Penetrating neck injuries occur in approximately 5–10% of all trauma patients who present to the emergency room. About 30% of these neck injuries are accompanied by trauma outside the neck zones as observed in the present case [
1,
2,
3]. In the presence of right-sided lung and vascular injuries, the common surgical approach typically involves median sternotomy. With this incision, sometimes it is difficult to inspect the full injuries of the vessels and thoracic organs; therefore, a sternotomy with an extension of the anterior thoracotomy may be more useful in such situations. However, it is also known that a combination of an anterolateral thoracotomy, partial sternotomy, and left infra- or supraclavicular incision described as "trap-door" thoracotomy is rarely performed due to the time requirements and because it results in multiple fractures [
4]. In the present case, the injury encompassed regions from left cervical zone 1 to the right thoracic cavity and the vital signs were stable.

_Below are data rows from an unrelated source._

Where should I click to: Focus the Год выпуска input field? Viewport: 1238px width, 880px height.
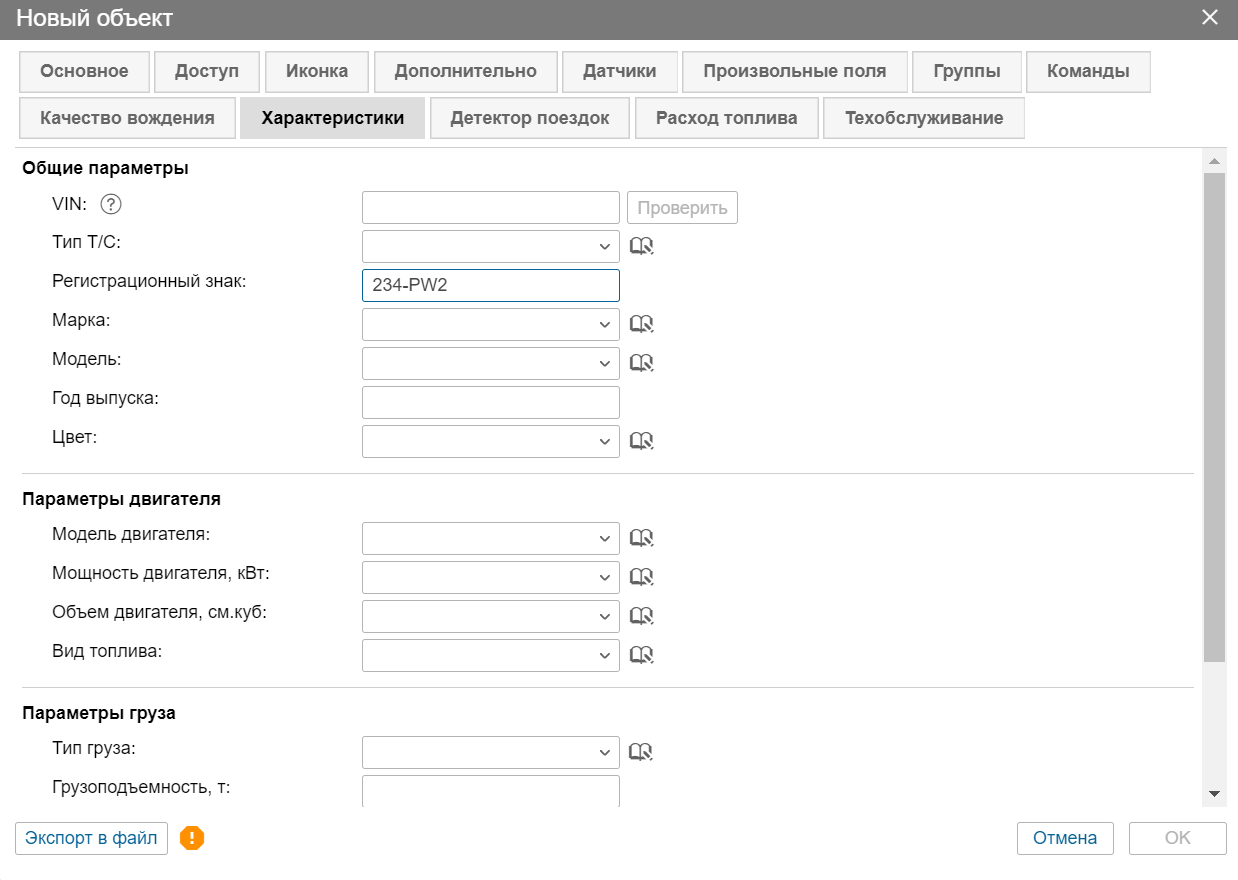click(x=490, y=402)
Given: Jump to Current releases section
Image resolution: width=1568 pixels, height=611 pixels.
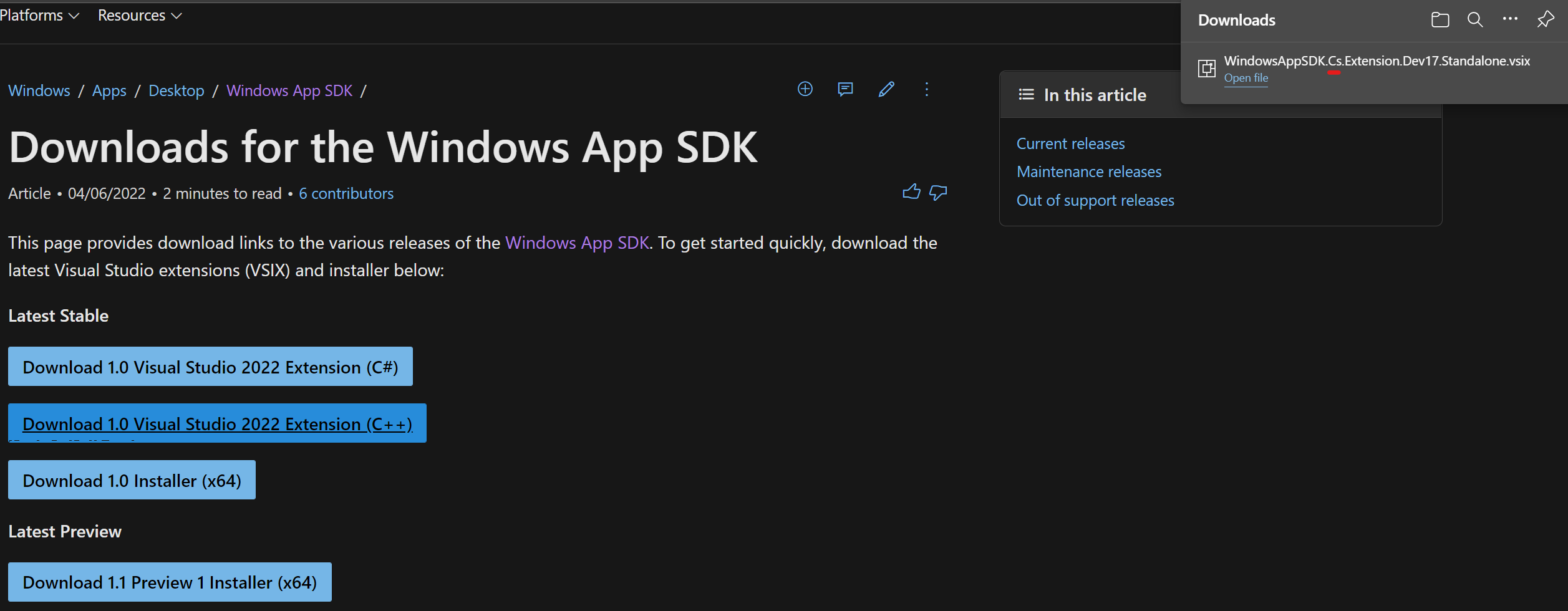Looking at the screenshot, I should tap(1070, 143).
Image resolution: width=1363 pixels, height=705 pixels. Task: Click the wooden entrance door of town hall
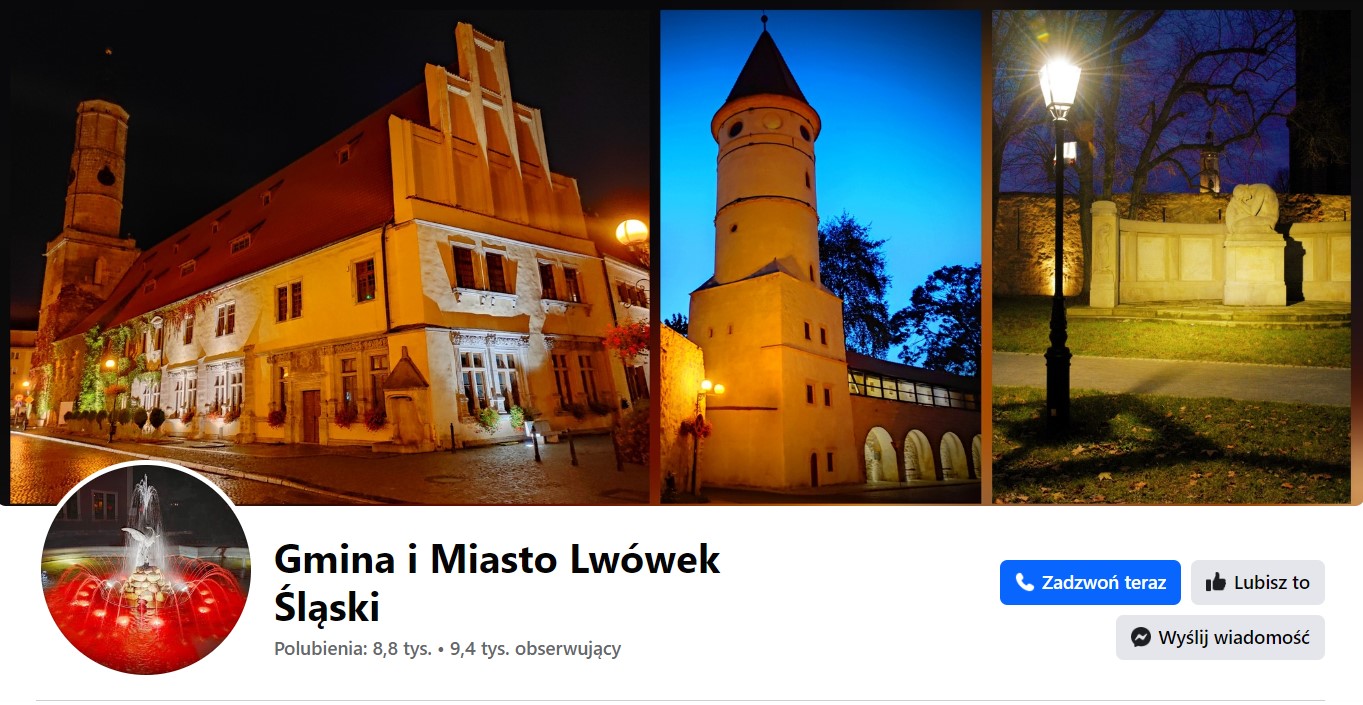311,416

First, we planned to make a “trap-door” incision because subclavian vessel injuries could not be ruled out; however, after division of the manubrium and 3rd intercostal space, there were no subclavian vessel injuries. Thus, we were able to remove the knife, repair the lacerated lung, ligate the transected branches of the subclavian vessels, and repair the thyroid through this incision. During trauma surgery, it is challenging to expose arch vessels, their branches, and mediastinal structures; therefore, the selection of the incision depends on mediastinal structures that need to be explored during surgery [
5,
6]. The “trap-door” incision, or a modified version of this method, is an option in such cases.